# Is it okay to continue a story?



## Cuddle-Bunny (Jan 17, 2011)

Hi, I came onto the site because I enjoyed a lot of the stories that were here and I planned on writing my own stories. But... I read one story by an author while I was writing other stuff and their story gripped and held my attention, but it had a rather unfortunate end for the character.

My problem is this... just for kicks I started writing about that same charter five years down the line to give them a bit of a break. 40pages later, it is longer than the original posting. The story was writen about three years ago and there have been no additions to it. Is it alright to post my story which takes up where the author left off?

The story is one of yours JP if you're out there. Just wanted to say... I loved it! Would like your permission first before posting it.


----------



## JP. (Jan 20, 2011)

Hi, I saw this post by chance and it happened to be about me! Rock on.

I assume you're talking about Heavy Debt? My unfinished novella. I don't mind, I'm still battling writer's block to produce any new story. Go right ahead. Let me know when you have anything.
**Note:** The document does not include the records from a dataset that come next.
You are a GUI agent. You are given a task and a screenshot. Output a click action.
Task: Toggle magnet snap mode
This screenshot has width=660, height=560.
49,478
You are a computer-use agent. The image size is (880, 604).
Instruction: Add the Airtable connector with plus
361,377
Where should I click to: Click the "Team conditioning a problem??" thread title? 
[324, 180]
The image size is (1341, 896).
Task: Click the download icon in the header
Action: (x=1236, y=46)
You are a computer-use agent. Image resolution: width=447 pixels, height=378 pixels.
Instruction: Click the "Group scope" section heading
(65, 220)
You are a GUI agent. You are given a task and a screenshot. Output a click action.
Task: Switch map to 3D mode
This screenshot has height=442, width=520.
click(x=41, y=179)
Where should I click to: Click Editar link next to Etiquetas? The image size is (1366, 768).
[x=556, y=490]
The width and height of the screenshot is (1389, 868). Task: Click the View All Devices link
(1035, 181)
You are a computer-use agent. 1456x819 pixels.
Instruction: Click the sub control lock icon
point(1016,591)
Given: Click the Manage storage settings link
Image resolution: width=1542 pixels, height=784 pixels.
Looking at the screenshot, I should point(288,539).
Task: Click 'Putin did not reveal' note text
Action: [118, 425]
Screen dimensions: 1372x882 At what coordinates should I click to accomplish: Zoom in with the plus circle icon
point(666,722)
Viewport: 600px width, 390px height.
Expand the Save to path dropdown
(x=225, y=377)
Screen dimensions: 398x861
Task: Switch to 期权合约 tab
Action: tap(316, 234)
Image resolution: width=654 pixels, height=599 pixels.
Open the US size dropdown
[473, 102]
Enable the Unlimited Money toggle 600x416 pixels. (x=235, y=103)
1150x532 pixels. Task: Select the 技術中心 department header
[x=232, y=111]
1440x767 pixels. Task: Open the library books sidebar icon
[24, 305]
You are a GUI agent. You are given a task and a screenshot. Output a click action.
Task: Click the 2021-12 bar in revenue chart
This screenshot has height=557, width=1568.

I actually get asked this more often than you think. I leave a lot of my stories (finished or not) with the potential for sequels.


----------



## Cuddle-Bunny (Jan 24, 2011)

Sorry, I've tried sending the file to you. I even tried posting it here, but for some reason it just won't go. It keeps coming up as "invalid file"... what ever that means. So I will have to rewrite it as a post, and that might take a while...

ho hum...
Sue


----------



## Lou Grant (Jan 25, 2011)

Cuddle-Bunny said:


> Sorry, I've tried sending the file to you. I even tried posting it here, but for some reason it just won't go. It keeps coming up as "invalid file"... what ever that means. So I will have to rewrite it as a post, and that might take a while...
> 
> ho hum...
> Sue



You can find the procedures for posting a story and also a link to the posted rules here.


----------



## Forgotten_Futures (Jan 31, 2011)

IIRC the list of accepted filed types for direct posting is incredibly short, and doesn't include anything modern (.docx or .odf, for instance). And I think the most you can put in a given post is about equivalent to 8 pages of 12 point TNR or Arial.


----------



## Perry White (Mar 15, 2011)

Attachment Key

*Filetype	Max Filesize Max Width Max Height*

bmp 19.5 KB 620 280

doc 97.7 KB - -

gif 97.7 KB 620 280

jpe 19.5 KB 620 280

jpeg 117.2 KB - -

jpg 117.2 KB - -

pdf 19.5 KB - -

png 19.5 KB 620 280

psd 19.5 KB - -

txt 48.8 KB - -

zip 97.7 KB - -


----------



## Perry White (Mar 15, 2011)

I spent a few minutes formatting that all nice and pretty, and that's how that came out. Phooey.


----------



## Forgotten_Futures (Mar 15, 2011)

You do realize jpeg and jpg are the same thing...


----------



## Perry White (Mar 17, 2011)

Yes, but that doesn't mean that everything will recognize the file name if it's the alternate type. It was copy and pasted from the forum attachments page, so I imagine that it can get picky.


----------